Why are Florida Medical Malpractice Cases Different than Ordinary Negligence Actions?
There are several laws that govern medical negligence cases exclusively, making medical malpractices cases far different than ordinary negligence cases. Here are just a few.
Statue of Limitations. First, the statute of limitations governing medical malpractice cases is different than the statute of limitations for other negligence actions. This is a critical distinction as claims and lawsuits could be barred by law if not brought within the applicable statute of limitations. Generally speaking, the statute of limitations in Florida for ordinary negligence claims is four (4) years while the statute of limitations for Florida medical malpractice claims is two (2) years. That said, calculating the statute of limitations for any case, especially a medical malpractice case, can be more difficult than it seems. Anyone interested in knowing how to calculate or determine the statute of limitations for any case should consult a legal professional. (this article is not intended to provide legal advice) Fla. Stat. § 95.11(4) lays out the statute of limitations for Florida medical malpractice cases and states:
An action for medical malpractice shall be commenced within 2 years from the time the incident giving rise to the action occurred or within 2 years from the time the incident is discovered, or should have been discovered with the exercise of due diligence; however, in no event shall the action be commenced later than 4 years from the date of the incident or occurrence out of which the cause of action accrued, except that this 4-year period shall not bar an action brought on behalf of a minor on or before the child’s eighth birthday. An “action for medical malpractice” is defined as a claim in tort or in contract for damages because of the death, injury, or monetary loss to any person arising out of any medical, dental, or surgical diagnosis, treatment, or care by any provider of health care. The limitation of actions within this subsection shall be limited to the health care provider and persons in privity with the provider of health care. In those actions covered by this paragraph in which it can be shown that fraud, concealment, or intentional misrepresentation of fact prevented the discovery of the injury the period of limitations is extended forward 2 years from the time that the injury is discovered or should have been discovered with the exercise of due diligence, but in no event to exceed 7 years from the date the incident giving rise to the injury occurred, except that this 7-year period shall not bar an action brought on behalf of a minor on or before the child’s eighth birthday. This paragraph shall not apply to actions for which ss. 766.301-766.316 provide the exclusive remedy.

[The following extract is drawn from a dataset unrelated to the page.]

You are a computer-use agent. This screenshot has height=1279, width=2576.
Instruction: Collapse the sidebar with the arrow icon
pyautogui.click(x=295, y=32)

The statute of limitations for medical malpractice cases is much shorter than for other types of negligence actions. So, anyone considering filing a medical malpractice action should consult with a Florida medical malpractice attorney as soon as possible. Something to keep in mind is that it may take a medical malpractice attorney many weeks or months to evaluate a case and decide whether it is worth pursing. This is because an attorney may have to request and obtain pertinent medical records, spend considerable time reviewing those medical records, and may have to have your medical records reviewed by a doctor or other medical professional before deciding whether a case can be pursued. Your attorney may also have to conduct extensive legal or medical research while evaluating your case to determine whether there is a claim that can be made. If you are interested in pursuing a medical malpractice claim, the sooner you see an attorney the better.
Presuit. There is an extensive statutory scheme governing “presuit” in Florida medical malpractice cases. Other negligence actions in Florida do not require presuit. What is presuit? Generally speaking, it is a 90-day period when the parties exchange information and explore the possibility of settling or resolving a medical malpractice case. Florida law imposes on all parties many statutory requirements that must be strictly complied with during this presuit period. Failure to follow the various statutes that govern presuit can jeopardize one’s ability to file an actual medical malpractice lawsuit. Again, it is critical to find a lawyer very familiar with these medical malpractice statutes so as to avoid the various pitfalls that can easily be made during the 90-day persuit period.
With few exceptions, attorneys can usually file a negligence lawsuit without satisfying any prerequisites. For Florida medical malpractice cases, however, injured parties are required to participate in presuit before they are allowed to file a medical malpractice case. In turn, this adds time and expense to malpractice actions. Also, before a party can even begin the presuit period, the claimant must obtain a verified medical opinion from a medical expert stating that there is evidence of medical negligence and reasonable grounds to believe that the care and treatment provided to the claimant fell below the prevailing professional standard of care and that such negligence caused or substantially contributed to claimant’s injury or death.